A lot of the talk about privacy nowadays revolves around the ways that the bodies with whom we entrust so much information about our lives might misuse that information.
However, there is another aspect that is to do with the increasing complexity of the tools we use to manage our day to day lives. Sometimes, these tools get so complex that no one really understands exactly how the entire system works. They are so complex that changes to one part of the system are liable to have completely unintended consequences for other parts of the system. And the point is that the system is so big and complex that these consequences cannot all be checked in advance.
Facebook has become such a system. We know this because sometimes it does things that the people in charge of it are completely unaware of. For instance, for a while yesterday there was a security flaw in Facebook that could
expose personal information by enabling your Facebook friends to see both your live chats, as well as your pending friend requests.
Facebook was quick to resolve the flaw, but the point is that it was there, and it had been discovered by people from outside Facebook.

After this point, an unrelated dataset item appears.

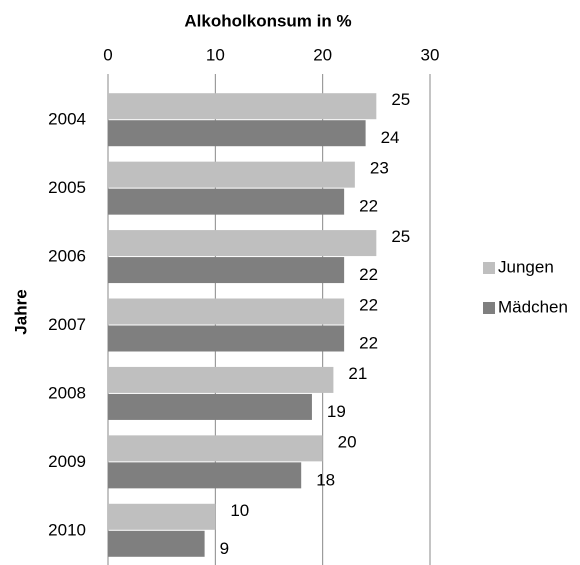  I want to click on x-tick-label: 20, so click(322, 54).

What does this mean? Well, it reminds us of another way in which personal information about ourselves that we entrust to a commercial entity might be accessible by strangers. This is not because of malintent on the part of Facebook, and I’m not even sure I’d say it was because of their negligence, but rather it is a consequence of the complexity of the systems in which we spend so much of our lives.
When you surf the internet, you are, by and large, anonymous. I don’t mean that your online activities can’t be tracked back to you via your IP number and your ISP, but that the site you are visiting doesn’t know who you are. You can log in to the site, and by doing so you are telling the site who you are. But the default is that you are anonymous.
The significance of the recent changes in Facebook that I discussed in the previous post is that they herald the end of anonymity as we surf. So far there are three sites who know who you are when you access them – Pandora, Yelp, and Docs.com. There will be more. What this means is that you will be taking your Facebook identity with you wherever you go on the internet. You will not be anonymous. Our online and offline identities, which are already merged in Facebook, will be united across the entire internet, with Facebook, a commercial company, acting as the go-between.
You can opt out of this. Right now it’s easy enough – there are only three sites you need to do it for. But as Facebook spreads out to more and more sites, it will become harder for us to control. This means that sites will be able to serve us with more personalized experiences (and more individually-tailored advertisements, of course), which for many people may be a worthwhile benefit. Other people may be slightly anxious that a privately-owned company is becoming the mediator between us and the internet.